What Is Synaptics Incorporated Worth?
Welcoming news for investors, Synaptics Incorporated is still trading at a fairly cheap price. According to our 5 valuation analyses, the intrinsic value for the stock is $61.12 per share and is currently trading at $53.83 in the market. This means that there is still an opportunity to buy now.
|Analysis||Model Fair Value||Upside (Downside)|
|Peer Revenue Multiples||$62.03||15.2%|
|Peer EBITDA Multiples||$43.75||-18.7%|
|10-yr DCF Growth Exit||$71.10||32.1%|
|5-yr DCF Growth Exit||$69.32||28.8%|
|Earnings Power Value||$59.40||10.3%|
Click on any of the analyses above to view the latest model with real-time data.
Synaptics Incorporated’s share price also seems relatively stable compared to the rest of the market, as indicated by its low beta of 0.59. If you believe the share price should eventually reach its true value, a low beta could suggest it is unlikely to rapidly do so anytime soon, and once it’s there, it may be hard to fall back down into an attractive buying range.
How Much Growth Will Synaptics Incorporated Generate?
Future outlook is an important aspect when you’re looking at buying a stock, especially if you are an investor looking for growth in your portfolio. Buying a great company with a robust outlook at a cheap price is always a good investment, so let’s also take a look at the company’s future expectations.

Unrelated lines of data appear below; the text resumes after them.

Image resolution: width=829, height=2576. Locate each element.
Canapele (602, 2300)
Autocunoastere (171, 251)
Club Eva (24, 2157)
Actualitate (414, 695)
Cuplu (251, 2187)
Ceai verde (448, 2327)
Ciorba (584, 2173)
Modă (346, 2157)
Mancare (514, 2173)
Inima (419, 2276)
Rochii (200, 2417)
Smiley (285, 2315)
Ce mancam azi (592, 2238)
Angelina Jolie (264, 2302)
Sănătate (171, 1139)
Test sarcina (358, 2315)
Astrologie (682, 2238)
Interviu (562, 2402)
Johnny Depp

source: finbox.io data explorer
With Synaptics Incorporated’s relatively muted EBITDA growth of 8.2% expected over the next five years on average, growth doesn’t seem like a key catalyst for a buying decision, at least in the short to medium-term.
While many investors tend to categorize stocks as either value or growth plays, the most successful investors view growth in conjunction with a company’s value. Take legendary investor Peter Lynch for example, who is widely known for popularizing the term growth at a reasonable price (GARP).
GARP is a strategy that combines aspects of both growth and value investing techniques by finding high growth companies that don’t trade at overly high valuations. In the application of this strategy, Lynch achieved 29% annualized returns as the manager of Fidelity’s Magellan Fund from 1977 to 1990. Needless to say the importance of analyzing a company’s fair value in addition to its growth prospects.
Although Synaptics Incorporated’s future growth is relatively low, the company’s stock still appears to be trading at a discount to its intrinsic value. Therefore, it may be a great time to purchase shares or add more to your existing holdings.
However, if you have not done so already, I highly recommend you complete your research on Synaptics Incorporated by taking a look at the following:
Efficiency Metrics: fixed asset turnover is calculated by dividing revenue by average fixed assets. View Synaptics Incorporated’s fixed asset turnover here.
Risk Metrics: how much interest coverage does Synaptics Incorporated have? This is a ratio used to assess a firm’s ability to pay interest expenses based on operating profits (EBIT). View the company’s interest coverage here.
Valuation Metrics: what is Synaptics Incorporated’s short ratio and how does it compare to its publicly traded peers? It represents the percentage of total shares outstanding that is being shorted. View the short ratio here.
As of this writing, I did not hold a position in any of the aforementioned securities and this is not a buy or sell recommendation on any security mentioned.